What makes this unnerving is that an LLM, like all of today's AI, can be remarkable and trivially incompetent in the same sitting — and not always where you would expect. I watched this play out reproducing Kemelmacher-Shlizerman & Seitz's Photobios (the morphing slideshow that ages a person smoothly across a whole collection of their photos — see Many images and photo collections). The model handled the genuinely hard parts on its own: it registered the faces from facial landmarks, and it found a dynamic-programming path through the collection so consecutive frames matched. Then it repeatedly botched the easy part — a one-line cross-fade, frame = (1−t)·start + t·end, the linear blend you would write in your sleep — and it took something like five re-prompts to get that single line right. The lesson is not that the model is dumb; it plainly isn't. The lesson is that competence on the hard stuff is no guarantee on the easy stuff, so you review even the trivial parts. The line you would never bother to check is exactly the one it will quietly get wrong.

Which means the rule for trusting generated image code is the same as the rule for trusting your own: guilty until tested. Take the impulse, the constant, the edge, the rectangle, and run the generated function on them exactly as you would run your own. The LLM cannot tell you its resampler is correct; the impulse response can.

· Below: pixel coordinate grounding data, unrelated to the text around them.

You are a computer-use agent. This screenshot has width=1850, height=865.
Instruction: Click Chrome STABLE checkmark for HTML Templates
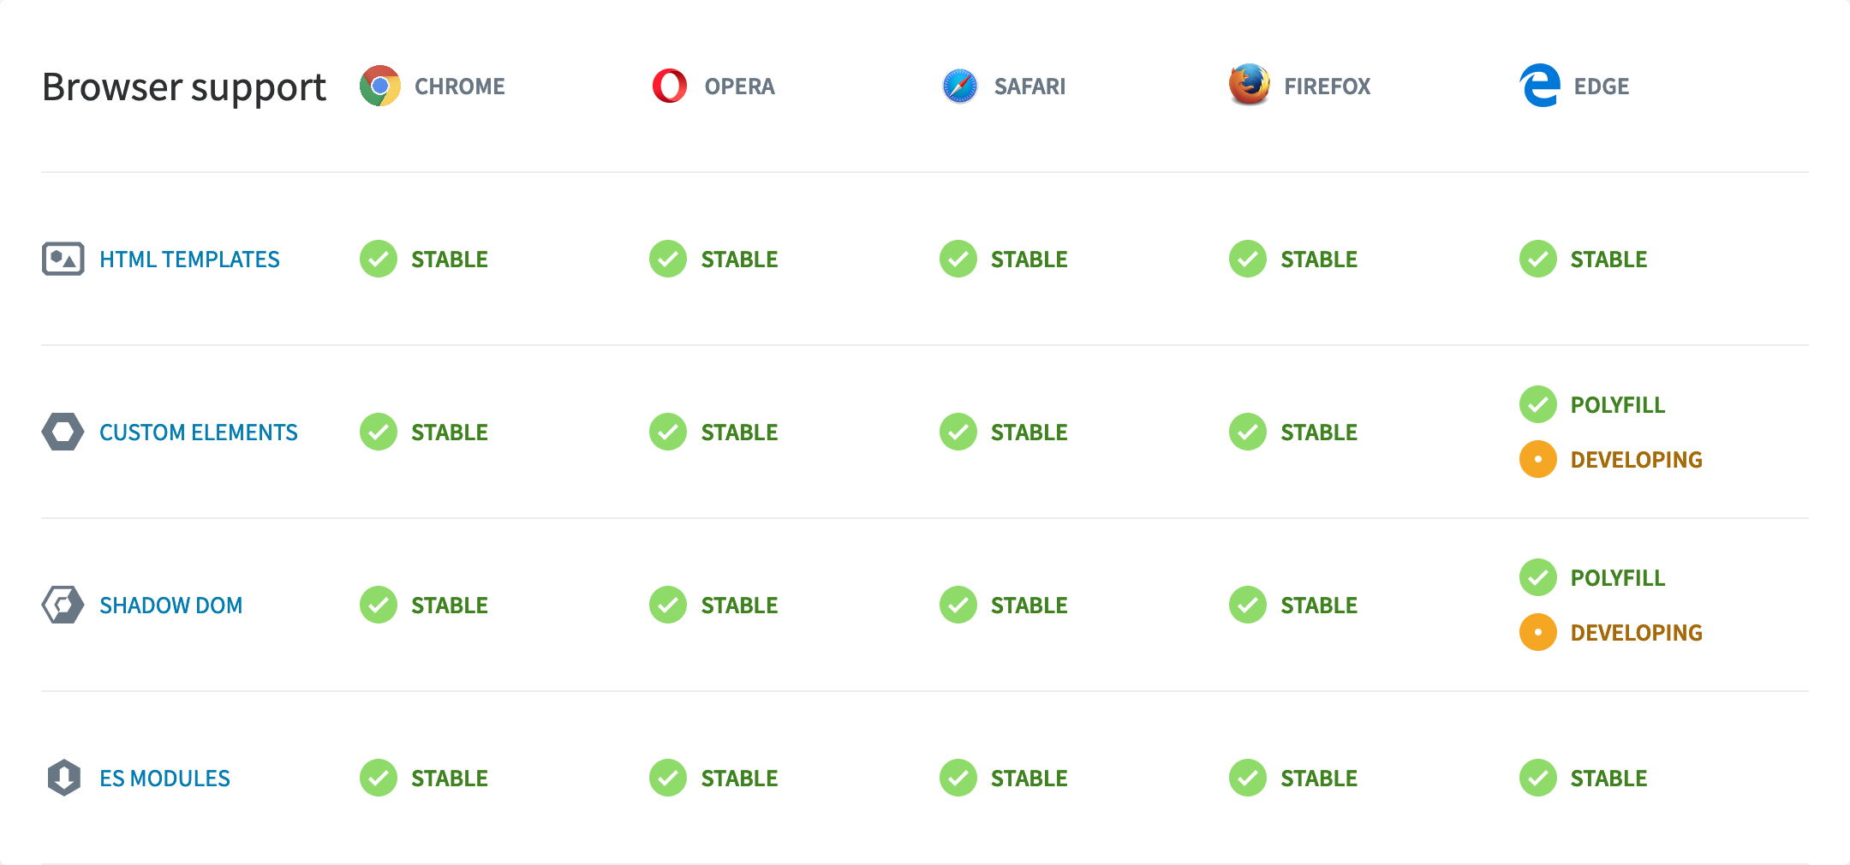[x=379, y=259]
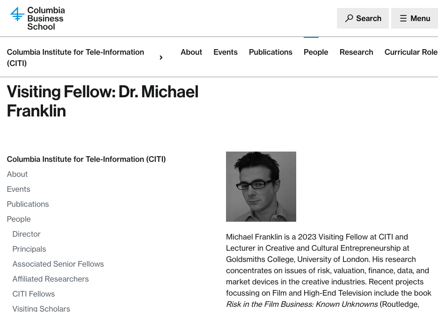Screen dimensions: 438x312
Task: Navigate to Principals sidebar link
Action: point(29,249)
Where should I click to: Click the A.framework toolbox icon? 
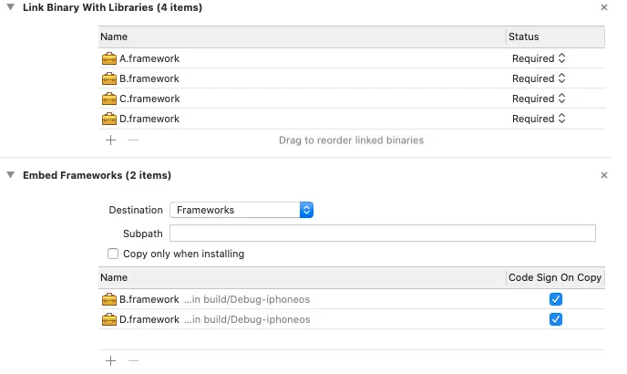109,58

Sidebar — vibe debugging, on a leash

The model is genuinely useful for debugging too, as long as you keep the verification in your own hands. Paste it a cryptic error and ask what causes that class of crash; ask it to propose a minimal reproduction of a bug; ask it where in a function to look for an off-by-one. All fair game. What you must not do is let it hand you a fix and apply it on faith — "this should fix it" carries exactly the same risk as the original generated code. Run the proposed fix against a hand-checkable input before you believe it. The LLM is a fast source of hypotheses; the impulse, the constant, and the edge remain your only source of proof.

💡 Big lesson

Trust nothing — your own code or a model's — until you have watched it produce the right answer on an input simple enough to check by hand. Image code is unusually easy to get almost right and unusually hard to notice when you haven't. The defense is not cleverness; it is a small set of cheap, repeatable habits — look at the picture, test one piece at a time on inputs you can verify, change one thing, assert your bounds. Build those habits now, on three-by-three images, and they will carry you through every algorithm in the rest of this book.


Big lessons of this chapter

The recurring principles from this chapter, gathered for review.

💡 Big lesson

Trust nothing — your own code or a model's — until you have watched it produce the right answer on an input simple enough to check by hand. Image code is unusually easy to get almost right and unusually hard to notice when you haven't. The defense is not cleverness; it is a small set of cheap, repeatable habits — look at the picture, test one piece at a time on inputs you can verify, change one thing, assert your bounds. Build those habits now, on three-by-three images, and they will carry you through every algorithm in the rest of this book.